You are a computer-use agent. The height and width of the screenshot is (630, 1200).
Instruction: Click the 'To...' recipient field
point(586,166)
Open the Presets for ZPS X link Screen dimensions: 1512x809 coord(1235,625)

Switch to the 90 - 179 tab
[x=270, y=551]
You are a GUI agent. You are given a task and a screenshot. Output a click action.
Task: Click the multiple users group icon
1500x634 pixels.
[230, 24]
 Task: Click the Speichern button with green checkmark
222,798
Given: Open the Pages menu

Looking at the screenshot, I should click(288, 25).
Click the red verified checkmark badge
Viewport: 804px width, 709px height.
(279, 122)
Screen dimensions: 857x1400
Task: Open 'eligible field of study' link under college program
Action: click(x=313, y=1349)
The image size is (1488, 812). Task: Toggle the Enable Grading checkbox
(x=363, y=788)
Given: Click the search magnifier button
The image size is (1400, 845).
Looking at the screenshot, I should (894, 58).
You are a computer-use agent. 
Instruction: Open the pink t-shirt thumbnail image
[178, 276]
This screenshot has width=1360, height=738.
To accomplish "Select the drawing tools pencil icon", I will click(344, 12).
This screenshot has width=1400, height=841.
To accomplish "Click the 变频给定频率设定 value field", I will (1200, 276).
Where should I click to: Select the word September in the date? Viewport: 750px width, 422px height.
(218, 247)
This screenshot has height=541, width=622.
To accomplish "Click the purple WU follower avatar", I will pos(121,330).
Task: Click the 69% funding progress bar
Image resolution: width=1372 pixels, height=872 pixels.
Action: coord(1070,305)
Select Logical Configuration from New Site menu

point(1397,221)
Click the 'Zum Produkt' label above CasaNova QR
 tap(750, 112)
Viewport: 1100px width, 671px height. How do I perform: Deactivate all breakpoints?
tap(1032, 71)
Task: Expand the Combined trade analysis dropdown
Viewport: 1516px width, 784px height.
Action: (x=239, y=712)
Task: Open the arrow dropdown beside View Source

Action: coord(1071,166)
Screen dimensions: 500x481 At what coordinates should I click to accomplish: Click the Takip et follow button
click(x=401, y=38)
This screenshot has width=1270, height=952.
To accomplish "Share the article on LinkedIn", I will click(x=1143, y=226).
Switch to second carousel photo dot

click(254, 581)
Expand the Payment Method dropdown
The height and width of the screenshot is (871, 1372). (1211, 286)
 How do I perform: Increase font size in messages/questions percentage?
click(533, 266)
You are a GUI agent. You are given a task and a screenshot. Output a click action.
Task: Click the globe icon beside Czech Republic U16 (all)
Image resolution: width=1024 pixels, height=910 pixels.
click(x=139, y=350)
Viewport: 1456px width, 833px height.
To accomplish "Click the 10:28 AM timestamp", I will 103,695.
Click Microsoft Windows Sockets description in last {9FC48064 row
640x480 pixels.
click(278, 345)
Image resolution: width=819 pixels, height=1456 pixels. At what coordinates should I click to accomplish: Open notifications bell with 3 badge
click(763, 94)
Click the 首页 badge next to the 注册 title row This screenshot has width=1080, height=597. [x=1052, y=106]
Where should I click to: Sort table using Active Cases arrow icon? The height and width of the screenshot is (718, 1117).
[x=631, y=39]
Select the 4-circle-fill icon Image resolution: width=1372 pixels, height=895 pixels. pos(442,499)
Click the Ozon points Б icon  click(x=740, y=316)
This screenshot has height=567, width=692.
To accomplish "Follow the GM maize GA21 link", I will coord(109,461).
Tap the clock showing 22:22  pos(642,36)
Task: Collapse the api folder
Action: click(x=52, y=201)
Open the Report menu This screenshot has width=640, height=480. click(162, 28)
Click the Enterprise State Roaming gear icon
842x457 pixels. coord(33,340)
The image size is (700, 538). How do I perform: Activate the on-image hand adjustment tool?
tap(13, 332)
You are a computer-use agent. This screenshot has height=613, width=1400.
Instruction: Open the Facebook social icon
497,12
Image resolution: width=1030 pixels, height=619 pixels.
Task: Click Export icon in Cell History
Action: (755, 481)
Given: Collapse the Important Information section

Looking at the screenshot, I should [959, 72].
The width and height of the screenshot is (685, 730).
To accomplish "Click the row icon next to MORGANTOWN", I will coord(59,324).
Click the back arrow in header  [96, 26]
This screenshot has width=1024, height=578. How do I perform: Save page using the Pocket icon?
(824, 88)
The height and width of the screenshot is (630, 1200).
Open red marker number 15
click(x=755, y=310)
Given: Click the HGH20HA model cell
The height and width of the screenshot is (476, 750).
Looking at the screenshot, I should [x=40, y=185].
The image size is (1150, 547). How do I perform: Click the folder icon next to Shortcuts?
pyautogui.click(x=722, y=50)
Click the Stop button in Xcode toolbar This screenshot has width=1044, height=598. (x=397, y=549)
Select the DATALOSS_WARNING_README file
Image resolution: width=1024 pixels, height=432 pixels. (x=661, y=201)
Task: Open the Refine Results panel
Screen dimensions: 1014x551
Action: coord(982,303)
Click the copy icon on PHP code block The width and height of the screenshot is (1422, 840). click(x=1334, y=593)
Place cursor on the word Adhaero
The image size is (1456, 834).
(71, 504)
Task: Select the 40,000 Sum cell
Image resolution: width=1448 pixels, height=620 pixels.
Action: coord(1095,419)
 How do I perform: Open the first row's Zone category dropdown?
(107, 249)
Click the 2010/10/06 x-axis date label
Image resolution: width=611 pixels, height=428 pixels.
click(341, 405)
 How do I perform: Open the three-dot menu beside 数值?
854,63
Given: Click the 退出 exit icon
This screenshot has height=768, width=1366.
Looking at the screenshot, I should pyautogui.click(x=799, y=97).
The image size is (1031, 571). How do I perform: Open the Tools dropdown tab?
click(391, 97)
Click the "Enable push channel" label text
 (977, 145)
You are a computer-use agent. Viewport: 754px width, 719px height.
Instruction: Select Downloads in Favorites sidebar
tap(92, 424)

..........

__What needs to be done__.
Every record above should be output exactly.

__Solution to this problem__.
You are a computer-use agent. The height and width of the screenshot is (630, 1200).
Instruction: Click the 'To...' recipient field
point(586,166)
Open the Presets for ZPS X link Screen dimensions: 1512x809 coord(1235,625)

Switch to the 90 - 179 tab
[x=270, y=551]
You are a GUI agent. You are given a task and a screenshot. Output a click action.
Task: Click the multiple users group icon
1500x634 pixels.
[230, 24]
 Task: Click the Speichern button with green checkmark
222,798
Given: Open the Pages menu

Looking at the screenshot, I should click(288, 25).
Click the red verified checkmark badge
Viewport: 804px width, 709px height.
(279, 122)
Screen dimensions: 857x1400
Task: Open 'eligible field of study' link under college program
Action: click(x=313, y=1349)
The image size is (1488, 812). Task: Toggle the Enable Grading checkbox
(x=363, y=788)
Given: Click the search magnifier button
The image size is (1400, 845).
Looking at the screenshot, I should (894, 58).
You are a computer-use agent. 
Instruction: Open the pink t-shirt thumbnail image
[178, 276]
This screenshot has width=1360, height=738.
To accomplish "Select the drawing tools pencil icon", I will click(344, 12).
This screenshot has width=1400, height=841.
To accomplish "Click the 变频给定频率设定 value field", I will (1200, 276).
Where should I click to: Select the word September in the date? Viewport: 750px width, 422px height.
(218, 247)
This screenshot has height=541, width=622.
To accomplish "Click the purple WU follower avatar", I will pos(121,330).
Task: Click the 69% funding progress bar
Image resolution: width=1372 pixels, height=872 pixels.
Action: coord(1070,305)
Select Logical Configuration from New Site menu

point(1397,221)
Click the 'Zum Produkt' label above CasaNova QR
 tap(750, 112)
Viewport: 1100px width, 671px height. How do I perform: Deactivate all breakpoints?
tap(1032, 71)
Task: Expand the Combined trade analysis dropdown
Viewport: 1516px width, 784px height.
Action: (x=239, y=712)
Task: Open the arrow dropdown beside View Source

Action: coord(1071,166)
Screen dimensions: 500x481 At what coordinates should I click to accomplish: Click the Takip et follow button
click(x=401, y=38)
This screenshot has width=1270, height=952.
To accomplish "Share the article on LinkedIn", I will click(x=1143, y=226).
Switch to second carousel photo dot

click(254, 581)
Expand the Payment Method dropdown
The height and width of the screenshot is (871, 1372). (1211, 286)
 How do I perform: Increase font size in messages/questions percentage?
click(533, 266)
You are a GUI agent. You are given a task and a screenshot. Output a click action.
Task: Click the globe icon beside Czech Republic U16 (all)
Image resolution: width=1024 pixels, height=910 pixels.
click(x=139, y=350)
Viewport: 1456px width, 833px height.
To accomplish "Click the 10:28 AM timestamp", I will 103,695.
Click Microsoft Windows Sockets description in last {9FC48064 row
640x480 pixels.
click(278, 345)
Image resolution: width=819 pixels, height=1456 pixels. At what coordinates should I click to accomplish: Open notifications bell with 3 badge
click(763, 94)
Click the 首页 badge next to the 注册 title row This screenshot has width=1080, height=597. [x=1052, y=106]
Where should I click to: Sort table using Active Cases arrow icon? The height and width of the screenshot is (718, 1117).
[x=631, y=39]
Select the 4-circle-fill icon Image resolution: width=1372 pixels, height=895 pixels. pos(442,499)
Click the Ozon points Б icon  click(x=740, y=316)
This screenshot has height=567, width=692.
To accomplish "Follow the GM maize GA21 link", I will coord(109,461).
Tap the clock showing 22:22  pos(642,36)
Task: Collapse the api folder
Action: click(x=52, y=201)
Open the Report menu This screenshot has width=640, height=480. click(162, 28)
Click the Enterprise State Roaming gear icon
842x457 pixels. coord(33,340)
The image size is (700, 538). How do I perform: Activate the on-image hand adjustment tool?
tap(13, 332)
You are a computer-use agent. This screenshot has height=613, width=1400.
Instruction: Open the Facebook social icon
497,12
Image resolution: width=1030 pixels, height=619 pixels.
Task: Click Export icon in Cell History
Action: (755, 481)
Given: Collapse the Important Information section

Looking at the screenshot, I should [959, 72].
The width and height of the screenshot is (685, 730).
To accomplish "Click the row icon next to MORGANTOWN", I will coord(59,324).
Click the back arrow in header  [96, 26]
This screenshot has width=1024, height=578. How do I perform: Save page using the Pocket icon?
(824, 88)
The height and width of the screenshot is (630, 1200).
Open red marker number 15
click(x=755, y=310)
Given: Click the HGH20HA model cell
The height and width of the screenshot is (476, 750).
Looking at the screenshot, I should [x=40, y=185].
The image size is (1150, 547). How do I perform: Click the folder icon next to Shortcuts?
pyautogui.click(x=722, y=50)
Click the Stop button in Xcode toolbar This screenshot has width=1044, height=598. (x=397, y=549)
Select the DATALOSS_WARNING_README file
Image resolution: width=1024 pixels, height=432 pixels. (x=661, y=201)
Task: Open the Refine Results panel
Screen dimensions: 1014x551
Action: coord(982,303)
Click the copy icon on PHP code block The width and height of the screenshot is (1422, 840). click(x=1334, y=593)
Place cursor on the word Adhaero
The image size is (1456, 834).
(71, 504)
Task: Select the 40,000 Sum cell
Image resolution: width=1448 pixels, height=620 pixels.
Action: coord(1095,419)
 How do I perform: Open the first row's Zone category dropdown?
(107, 249)
Click the 2010/10/06 x-axis date label
Image resolution: width=611 pixels, height=428 pixels.
click(341, 405)
 How do I perform: Open the three-dot menu beside 数值?
854,63
Given: Click the 退出 exit icon
This screenshot has height=768, width=1366.
Looking at the screenshot, I should pyautogui.click(x=799, y=97).
The image size is (1031, 571). How do I perform: Open the Tools dropdown tab?
click(391, 97)
Click the "Enable push channel" label text
 (977, 145)
You are a computer-use agent. Viewport: 754px width, 719px height.
Instruction: Select Downloads in Favorites sidebar
tap(92, 424)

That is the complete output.